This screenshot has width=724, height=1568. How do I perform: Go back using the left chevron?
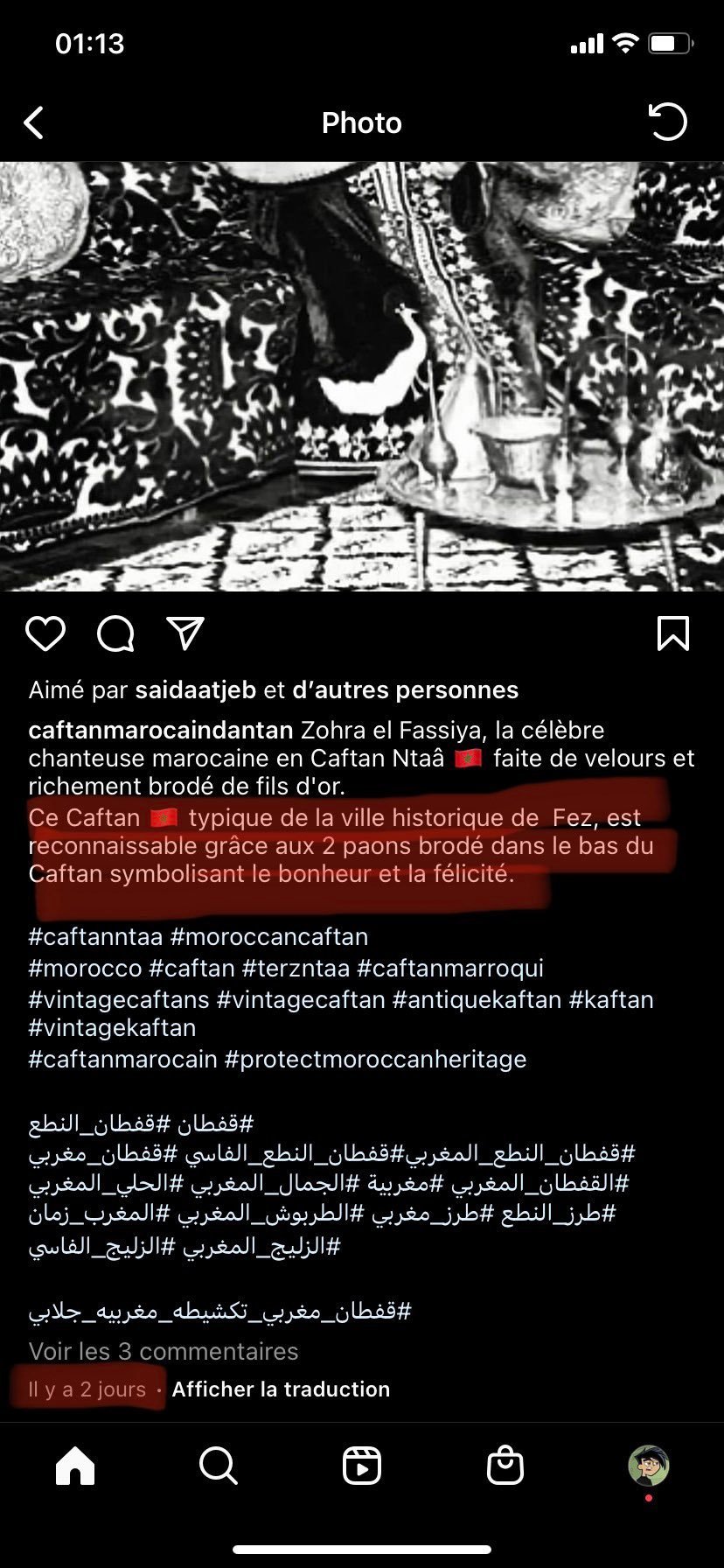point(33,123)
● ● ●
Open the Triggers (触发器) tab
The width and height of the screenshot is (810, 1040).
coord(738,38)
● ● ●
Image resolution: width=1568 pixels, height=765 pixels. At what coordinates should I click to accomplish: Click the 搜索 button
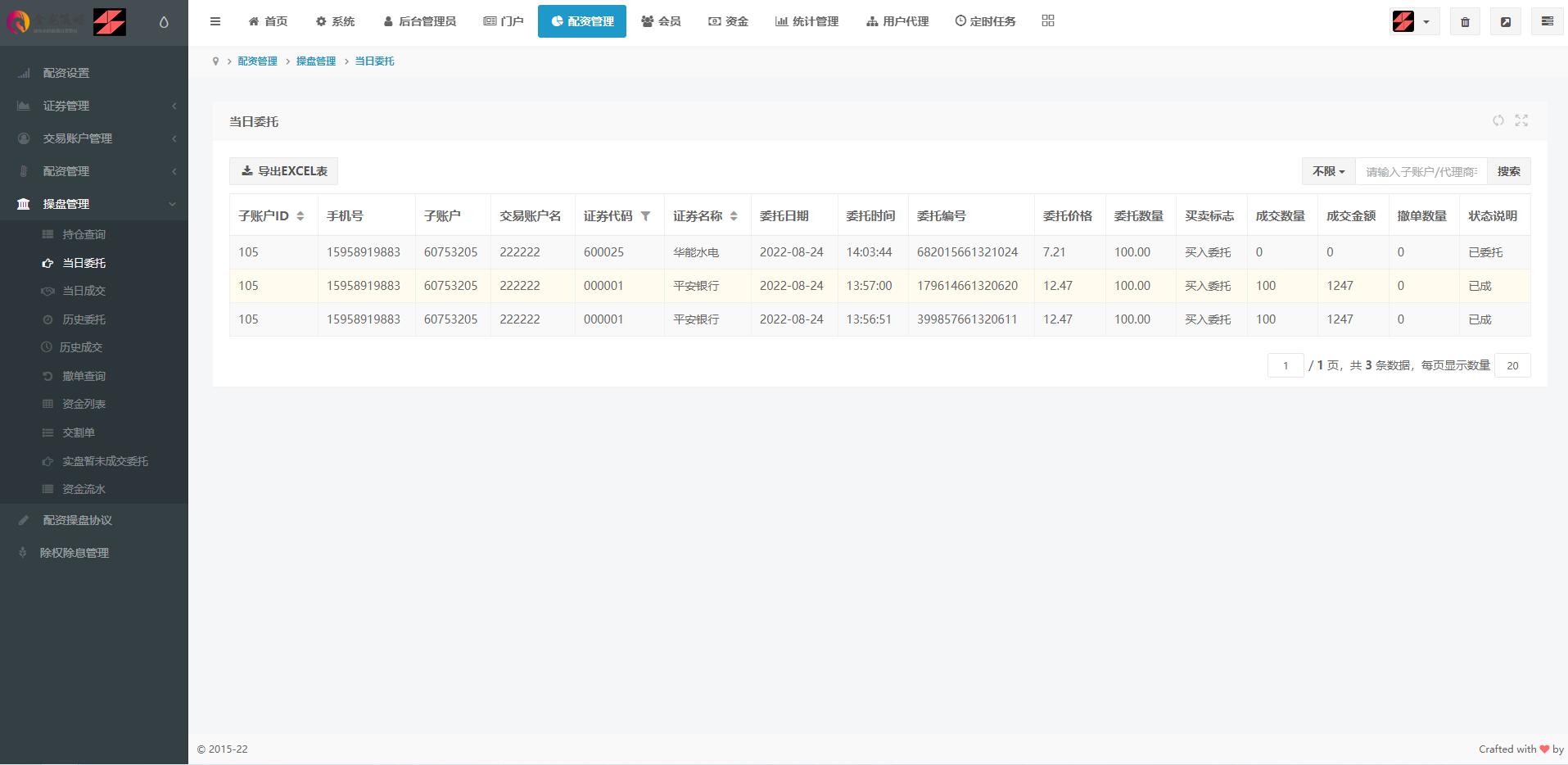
● ● ●
◆ **The request**
Express the records in the stretch from the line containing "This screenshot has" through the line containing "point(33,123)" as a two-column CSV with the columns request and answer, one row per record, putting each value in a single quoted field and turning line breaks into spaces. Leave the pictures out of the answer.

◆ **Solution below**
request,answer
"This screenshot has width=724, height=1568. How do I perform: Go back using the left chevron?","point(33,123)"